*THE TASKS*
a – In the passage on porting XFS, list every capitalized name of a company or software product in the order each first appears.
b – Print the passage on porting XFS from "So if we were" up to and including "for another platform.".

*SUPPLIED PASSAGE*
..............................

The problem we have is that the code under the current license
is useless to us, and unless we can be ensured that the code we
write to glue it in won't end up also being useless to us, there
is really no reason to commit the effort.


> But unless the bsd community can show they are serious about
> XFS being ported it would be a waste of time to ask for
> something that SGI has very little business interesting in doing.

So if we were to do a port, then SGI would have a business interest,
and would relicense the code?  Can we have that in writing?


> Note Darwin might be a big win in terms of making a business case
> for another platform.

Darwin support would be automatic, with a FreeBSD port.  Darwin
can use FreeBSD FS code, unmodified.


> The license shouldn't be that big of an issue.

..............................

*DATASET ENTRIES*
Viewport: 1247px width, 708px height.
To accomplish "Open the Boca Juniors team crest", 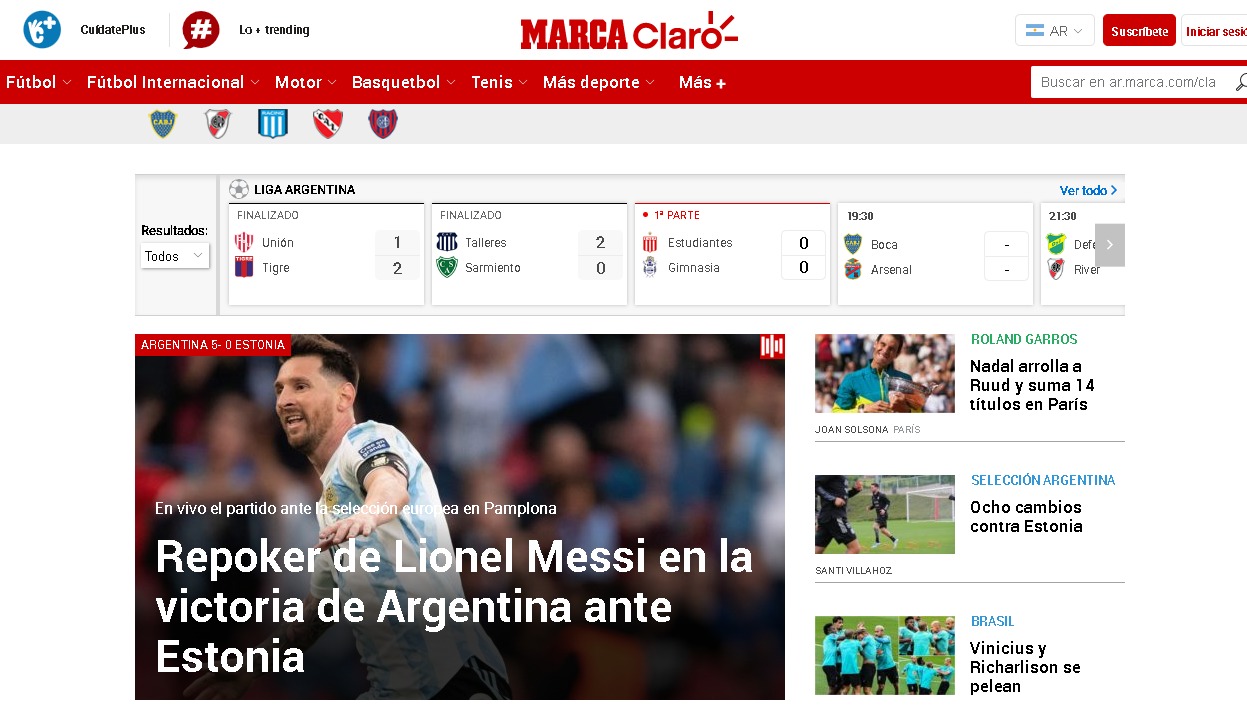I will (x=163, y=123).
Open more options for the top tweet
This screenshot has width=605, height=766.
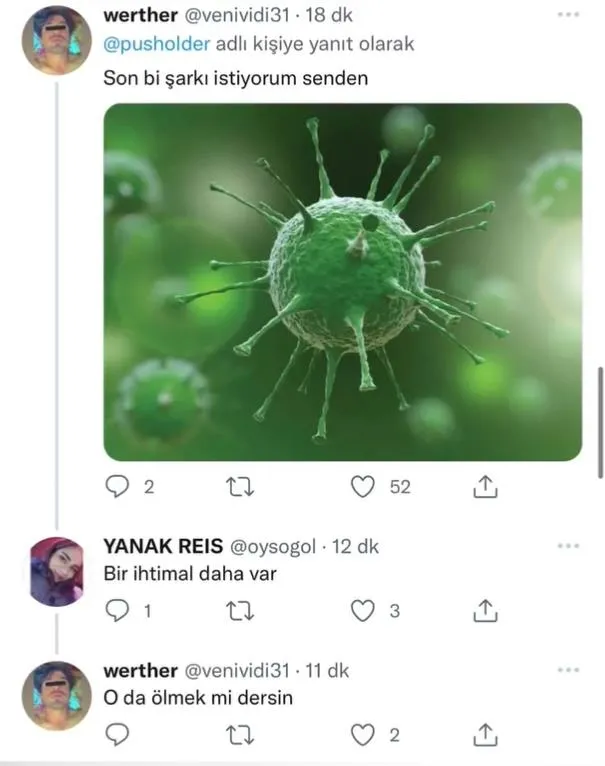click(x=570, y=17)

..............................

*OUTPUTS FOR THE TASKS*
a – XFS, SGI, Darwin, FreeBSD

b –
So if we were to do a port, then SGI would have a business interest,
and would relicense the code?  Can we have that in writing?


> Note Darwin might be a big win in terms of making a business case
> for another platform.